Tek Adamlı! Çok kuyruklu!
Tek Adam ülkesi olduk. Arkası kuyruklar ülkesi görüntüleriyle geldi. Çok yazık. Yerli patatesi üreten çiftçinin bir taban fiyatı olmalıydı. Yerli domatesin, soğanın, ıspanağın...
Tek Adam ülkesi olduk. Arkası kuyruklar ülkesi görüntüleriyle geldi. Çok yazık. Yerli patatesi üreten çiftçinin bir taban fiyatı olmalıydı. Yerli domatesin, soğanın, ıspanağın, pırasanın, fasulye ile mercimeğin, nohut ile börülcenin, peynir ile zeytinin, et ile tavuğun üreticiden alınırken bir taban fiyatı belirlenmeliydi. Üretici, hilesiz, hurdasız tüketicinin beğenip alacağı kalitede üretmişse tüccar, toptancı, komisyoncu, kabzımal, her kimse, o taban fiyatını üreticiye vermeliydi. Üreticiyi, bankaya, tüccara, komisyoncuya, devlete muhtaç etmeyecek gelirin sahibi yapmalıydı. Böylelikle Türkiye’nin tarlaları, bahçeleri, bostanları, çiftlikleri, seraları kendi insanına yetecek yerli ürünleri kendisi üreten ve artanı da dışarıya satıp döviz kazanan ülke olmalıydı.
Üretici kazanmalıydı.
Köyünde mutlu olmalıydı.
Kar etmeliydi.
Karsızlık arsızlıktır.
İnsan yaptığı işten kar etmezse arsızlaşır, yozlaşır, emeğine yabancılaşır.

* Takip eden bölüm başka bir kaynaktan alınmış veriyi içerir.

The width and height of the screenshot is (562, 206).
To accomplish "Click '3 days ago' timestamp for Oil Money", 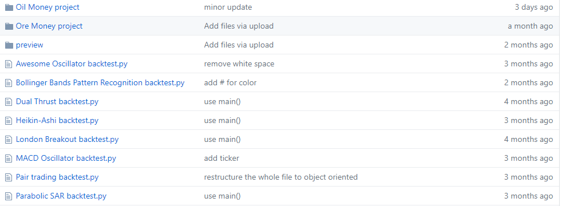I will 534,7.
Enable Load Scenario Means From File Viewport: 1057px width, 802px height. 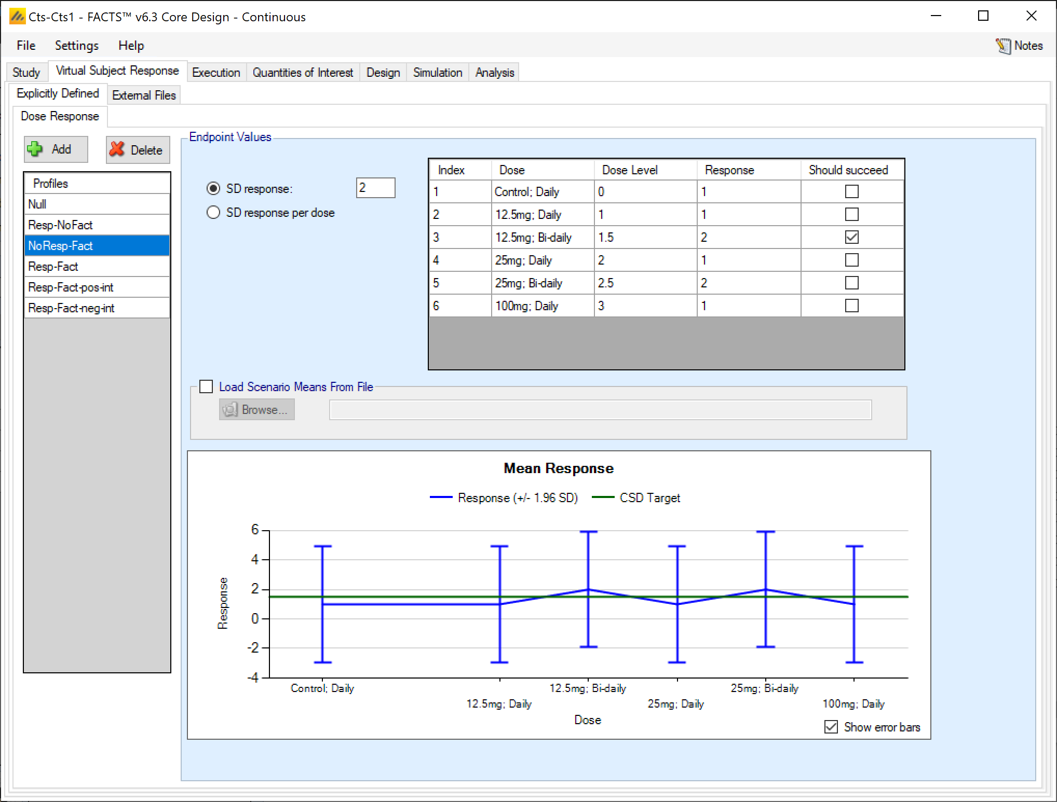click(206, 386)
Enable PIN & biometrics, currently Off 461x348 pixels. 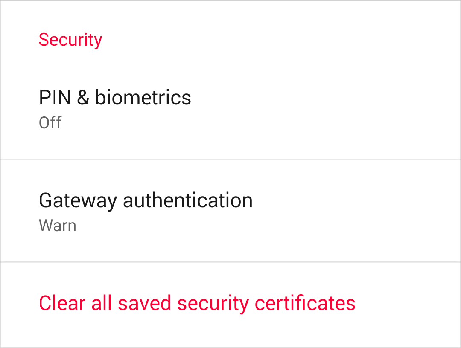click(231, 109)
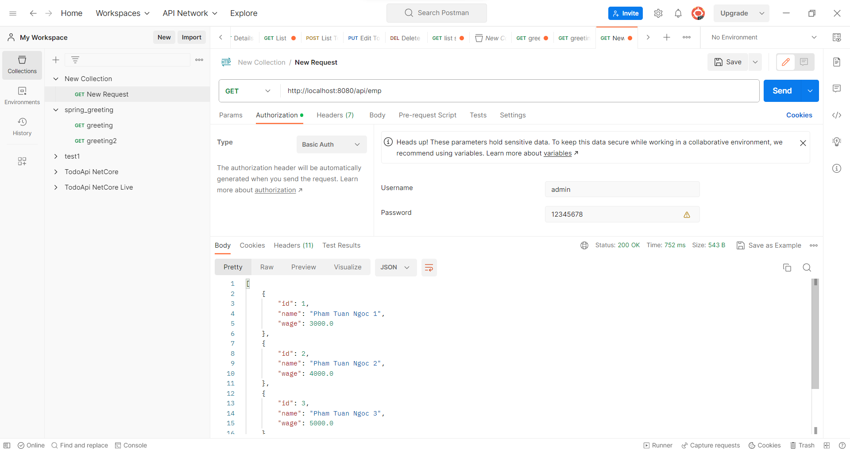Open the GET method dropdown

click(248, 91)
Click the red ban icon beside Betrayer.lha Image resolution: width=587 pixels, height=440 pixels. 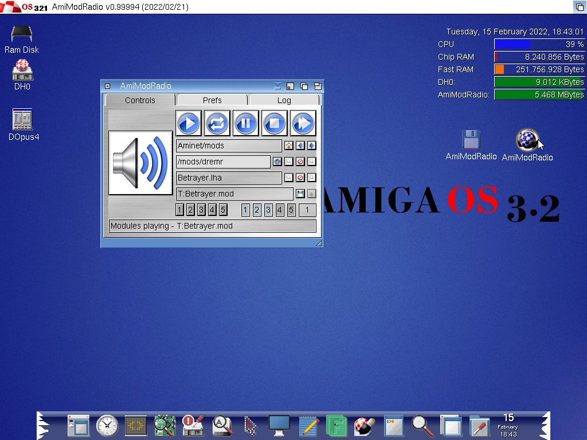point(300,178)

Üretici yabancılaştı.
Tarlasını, köyünü bıraktı.
Yerli üretim yetmez oldu.
★★★
Dışardan büyük borçlar bulup yiyerek ve yüksek cari açık veren büyüme ile övünerek işte kuyruklar ülkesi olduk. Oysa Türkiye organik ürünler ülkesi olabilirdi. Her ürünün ithalatını yapan değil her ürünü kendi toprağında organik desenlerde üretip yetiştiren şifalar Türkiye’si diye dünyaya nam salabilirdik.
Dış borca bağımlı olduk.
Borç bulduk.
Yabancı gıda yedik.
Tüketicimiz arsızlaştı.
Üreticimiz toprağına, emeğine, üretimine yabancılaştı. Güneş, su, hava, toprak, yüksek verim, organik üretim ülkesi Türkiye gıdada kendine yetmeyen, yüksek faiz ödeyip bulduğu borçla ithal soğan-patates- et yiyen ülke durumuna getirildi.
Türkiye soyuldu.
Soyduruldu.
Acı ama gerçek olan bu.
★★★
Ben “komünistlik” önermiyorum. Komünistlik zor iş. Yüksek fedakarlık ve egosunu sıfırlamış insanların sahip olduğu üstün ahlak istiyor. Denendi, başarılamadı. Ben, pek çok kapitalist ülkede görülen ve yerli üretimi korumak için taban fiyatı önerirken ürünün “alıcısı devlet olsun” demiyorum.
Devlet alıcı olursa.
Parti devreye giriyor.
Parti yani politikacı.
Politikacı yani yalancı.
İstismarcı. Çok kaypak.
Üreticinin yerli malını tüccar, komisyoncu, toptancı almalı, tüketiciye satmalıydı diyorum. Böylece Türkiye tarımı “yerli üretim organik desene sarılarak” şahlanıp yükselmeliydi.
Bunu yapmalıydık.
Tek Adamlı!
Çok kuyruklu olduk.
Tanzim satış kuyrukları.
İşsizlerin kuyrukları.
Dış borç kuyrukları.
Partiliyi kayırma kuyrukları. İktidar yandaşını kollama kuyrukları. Tek Adamın ağzına bakma kuyrukları.